Akronim “Jilbab Syar’i” menjadi sebuah neologisme dalam konteks budaya Islam Indonesia. Sebuah neologisme biasanya membawa kepada interpretasi baru, kesibukan baru bahkan kecemasan baru. Sebagai sebuah istilah, “Jilbab Syar’i” bisa saja menjadi
contadictio in adjecto, dimana kata sifat yang menerangkan, yaitu “
syar’i” dan kata benda yang diterangkan yaitu “
jilbab” berada pada posisi kontradiksi secara logis. Untuk menyebut satu saja perbedaannya, bahwa kata “jilbab” memiliki konotasi budaya dan “syar’i” sendiri merupakan term agama.
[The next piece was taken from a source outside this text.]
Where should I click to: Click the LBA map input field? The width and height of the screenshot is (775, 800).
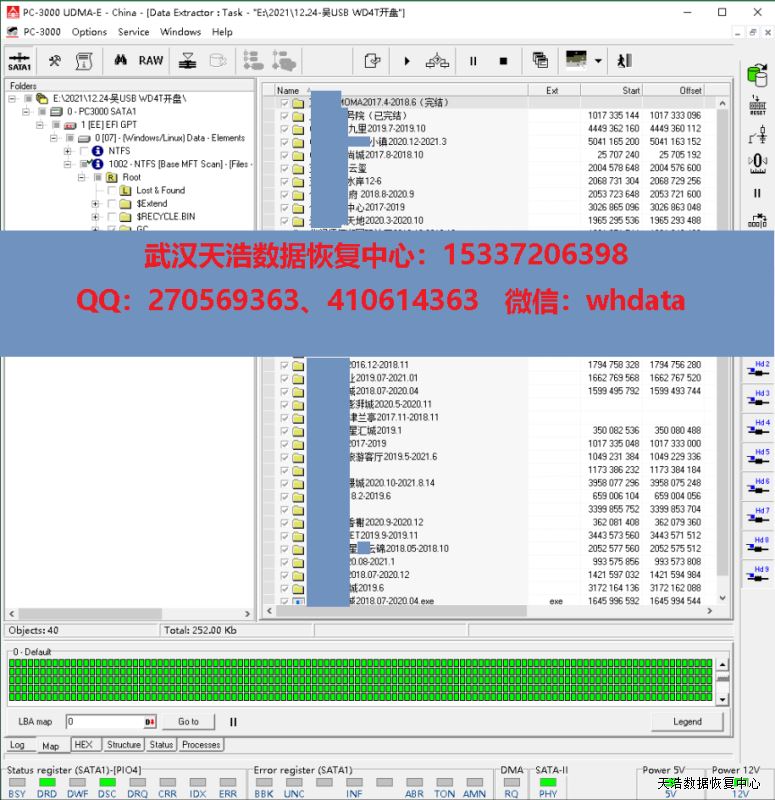tap(110, 721)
Akan semakin rancu jika istilah jilbab syar’i ini—dengan model jilbab yang panjang sampai menutupi badan—kemudian dihadapkan dengan jilbab konvensional (bukan syar’i?) yang hanya sekedar penutup kepala atau memanjangkan jilbab-nya sampai menutupi dada dan setengah badan misalnya. Lalu banyak orang bertanya, yang syar’i yang mana? Ini adalah kecemasan sebagian orang terhadap terminologi jibab syar’i itu sendiri.